=== TASK ITEM ===
Nothing but the line with "KSA (183, 594)" and the lines after it, through the end of the records below, is to be repeated, exactly as it is.

=== WORKING DATA ===

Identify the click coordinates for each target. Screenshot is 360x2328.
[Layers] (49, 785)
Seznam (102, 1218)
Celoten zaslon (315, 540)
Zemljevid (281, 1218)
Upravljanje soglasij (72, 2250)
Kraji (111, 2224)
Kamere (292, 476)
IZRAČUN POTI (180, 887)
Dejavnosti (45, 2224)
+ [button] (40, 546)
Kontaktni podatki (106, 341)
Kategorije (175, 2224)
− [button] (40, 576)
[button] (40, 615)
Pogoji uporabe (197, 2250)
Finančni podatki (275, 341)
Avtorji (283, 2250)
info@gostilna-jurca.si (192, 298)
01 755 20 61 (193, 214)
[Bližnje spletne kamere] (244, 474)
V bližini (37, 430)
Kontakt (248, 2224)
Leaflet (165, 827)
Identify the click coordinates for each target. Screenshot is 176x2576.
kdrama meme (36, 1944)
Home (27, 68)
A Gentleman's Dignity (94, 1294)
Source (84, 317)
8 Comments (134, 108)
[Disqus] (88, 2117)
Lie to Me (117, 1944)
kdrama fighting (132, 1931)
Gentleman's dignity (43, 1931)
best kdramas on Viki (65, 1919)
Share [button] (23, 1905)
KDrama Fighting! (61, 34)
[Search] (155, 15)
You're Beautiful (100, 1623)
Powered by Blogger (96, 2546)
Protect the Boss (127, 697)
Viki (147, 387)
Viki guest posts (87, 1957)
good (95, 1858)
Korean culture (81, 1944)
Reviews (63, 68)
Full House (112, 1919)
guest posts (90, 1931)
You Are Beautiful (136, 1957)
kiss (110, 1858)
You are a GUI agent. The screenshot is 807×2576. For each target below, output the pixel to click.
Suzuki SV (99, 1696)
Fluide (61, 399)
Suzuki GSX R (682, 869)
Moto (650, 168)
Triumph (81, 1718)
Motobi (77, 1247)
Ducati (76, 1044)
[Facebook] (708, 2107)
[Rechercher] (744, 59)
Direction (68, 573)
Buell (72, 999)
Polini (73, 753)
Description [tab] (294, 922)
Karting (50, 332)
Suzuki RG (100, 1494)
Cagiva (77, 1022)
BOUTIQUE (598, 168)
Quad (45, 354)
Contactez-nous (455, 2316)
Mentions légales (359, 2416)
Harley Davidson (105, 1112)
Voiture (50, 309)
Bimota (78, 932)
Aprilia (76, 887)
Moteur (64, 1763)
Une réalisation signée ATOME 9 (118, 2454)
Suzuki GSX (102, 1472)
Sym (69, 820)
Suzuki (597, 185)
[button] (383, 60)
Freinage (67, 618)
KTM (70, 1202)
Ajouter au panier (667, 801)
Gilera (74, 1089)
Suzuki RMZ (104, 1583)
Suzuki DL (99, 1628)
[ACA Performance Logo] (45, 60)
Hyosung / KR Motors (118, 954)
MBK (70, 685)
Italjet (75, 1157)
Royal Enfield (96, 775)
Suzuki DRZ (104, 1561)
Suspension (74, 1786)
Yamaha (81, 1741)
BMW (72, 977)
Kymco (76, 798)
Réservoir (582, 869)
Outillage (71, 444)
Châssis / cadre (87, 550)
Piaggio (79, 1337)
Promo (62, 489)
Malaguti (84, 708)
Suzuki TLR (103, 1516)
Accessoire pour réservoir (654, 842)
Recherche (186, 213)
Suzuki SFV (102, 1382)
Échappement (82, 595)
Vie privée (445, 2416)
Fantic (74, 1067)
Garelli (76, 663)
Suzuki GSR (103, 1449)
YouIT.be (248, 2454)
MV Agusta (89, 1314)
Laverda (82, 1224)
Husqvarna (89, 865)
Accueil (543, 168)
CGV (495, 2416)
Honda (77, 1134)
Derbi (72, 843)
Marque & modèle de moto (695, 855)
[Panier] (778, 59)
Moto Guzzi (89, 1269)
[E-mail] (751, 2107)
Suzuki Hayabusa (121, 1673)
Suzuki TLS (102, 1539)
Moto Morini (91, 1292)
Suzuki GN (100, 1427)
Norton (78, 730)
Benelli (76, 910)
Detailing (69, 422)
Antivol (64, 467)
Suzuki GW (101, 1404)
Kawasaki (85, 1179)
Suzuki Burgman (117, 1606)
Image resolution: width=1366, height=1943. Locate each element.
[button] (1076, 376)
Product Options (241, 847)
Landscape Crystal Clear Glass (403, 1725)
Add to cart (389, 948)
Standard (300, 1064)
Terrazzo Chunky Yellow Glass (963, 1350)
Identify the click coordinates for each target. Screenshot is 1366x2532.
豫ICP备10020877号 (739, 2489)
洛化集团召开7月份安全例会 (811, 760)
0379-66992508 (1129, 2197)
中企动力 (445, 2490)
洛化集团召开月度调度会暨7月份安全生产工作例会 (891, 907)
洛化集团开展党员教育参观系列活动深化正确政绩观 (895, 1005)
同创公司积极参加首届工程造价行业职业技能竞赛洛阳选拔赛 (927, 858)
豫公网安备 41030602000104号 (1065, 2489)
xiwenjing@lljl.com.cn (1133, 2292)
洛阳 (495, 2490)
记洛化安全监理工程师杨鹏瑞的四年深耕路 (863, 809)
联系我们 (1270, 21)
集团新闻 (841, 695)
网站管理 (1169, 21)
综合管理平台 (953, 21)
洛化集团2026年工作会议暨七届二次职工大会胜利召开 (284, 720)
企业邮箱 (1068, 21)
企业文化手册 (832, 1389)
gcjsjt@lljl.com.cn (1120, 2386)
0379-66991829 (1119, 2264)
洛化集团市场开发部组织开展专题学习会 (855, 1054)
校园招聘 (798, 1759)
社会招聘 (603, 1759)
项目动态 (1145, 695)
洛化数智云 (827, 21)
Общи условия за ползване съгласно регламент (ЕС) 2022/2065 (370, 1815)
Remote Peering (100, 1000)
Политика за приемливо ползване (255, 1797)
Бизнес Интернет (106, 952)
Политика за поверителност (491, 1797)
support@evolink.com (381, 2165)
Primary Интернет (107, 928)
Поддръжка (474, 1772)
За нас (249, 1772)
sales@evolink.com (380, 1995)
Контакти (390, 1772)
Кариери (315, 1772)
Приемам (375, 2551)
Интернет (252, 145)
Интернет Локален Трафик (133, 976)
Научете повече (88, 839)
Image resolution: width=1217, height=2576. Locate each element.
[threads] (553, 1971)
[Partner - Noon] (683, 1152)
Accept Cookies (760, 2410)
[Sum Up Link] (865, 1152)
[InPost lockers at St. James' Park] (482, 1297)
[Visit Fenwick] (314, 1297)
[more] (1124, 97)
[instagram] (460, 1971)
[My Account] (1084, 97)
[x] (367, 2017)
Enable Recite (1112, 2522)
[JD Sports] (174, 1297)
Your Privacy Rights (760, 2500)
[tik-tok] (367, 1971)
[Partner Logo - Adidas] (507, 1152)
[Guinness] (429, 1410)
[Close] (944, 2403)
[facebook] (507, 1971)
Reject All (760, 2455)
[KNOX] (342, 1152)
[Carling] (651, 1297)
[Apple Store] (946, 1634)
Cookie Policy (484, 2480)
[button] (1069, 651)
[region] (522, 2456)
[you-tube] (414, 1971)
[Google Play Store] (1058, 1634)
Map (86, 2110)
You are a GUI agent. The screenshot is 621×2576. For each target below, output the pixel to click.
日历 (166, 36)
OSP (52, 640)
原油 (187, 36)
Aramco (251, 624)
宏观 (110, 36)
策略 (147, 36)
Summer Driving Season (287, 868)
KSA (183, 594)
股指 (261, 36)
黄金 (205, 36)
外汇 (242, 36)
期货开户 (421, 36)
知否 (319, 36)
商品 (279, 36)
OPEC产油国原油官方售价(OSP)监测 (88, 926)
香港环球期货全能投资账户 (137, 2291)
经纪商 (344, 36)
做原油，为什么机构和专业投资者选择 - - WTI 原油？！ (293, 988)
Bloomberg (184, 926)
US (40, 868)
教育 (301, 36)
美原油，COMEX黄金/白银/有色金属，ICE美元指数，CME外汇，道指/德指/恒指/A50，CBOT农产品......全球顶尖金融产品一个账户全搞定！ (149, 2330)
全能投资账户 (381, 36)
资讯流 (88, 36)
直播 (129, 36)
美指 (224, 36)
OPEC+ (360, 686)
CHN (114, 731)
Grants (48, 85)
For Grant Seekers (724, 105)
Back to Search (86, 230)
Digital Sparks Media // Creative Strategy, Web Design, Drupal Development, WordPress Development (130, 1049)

=== EXERCISE OUTPUT ===
KSA (183, 594)
股指 (261, 36)
黄金 (205, 36)
外汇 (242, 36)
期货开户 (421, 36)
知否 (319, 36)
商品 (279, 36)
OPEC产油国原油官方售价(OSP)监测 (88, 926)
香港环球期货全能投资账户 (137, 2291)
经纪商 (344, 36)
做原油，为什么机构和专业投资者选择 - - WTI 原油？！ (293, 988)
Bloomberg (184, 926)
US (40, 868)
教育 (301, 36)
美原油，COMEX黄金/白银/有色金属，ICE美元指数，CME外汇，道指/德指/恒指/A50，CBOT农产品......全球顶尖金融产品一个账户全搞定！ (149, 2330)
全能投资账户 (381, 36)
资讯流 (88, 36)
直播 (129, 36)
美指 (224, 36)
OPEC+ (360, 686)
CHN (114, 731)
Grants (48, 85)
For Grant Seekers (724, 105)
Back to Search (86, 230)
Digital Sparks Media // Creative Strategy, Web Design, Drupal Development, WordPress Development (130, 1049)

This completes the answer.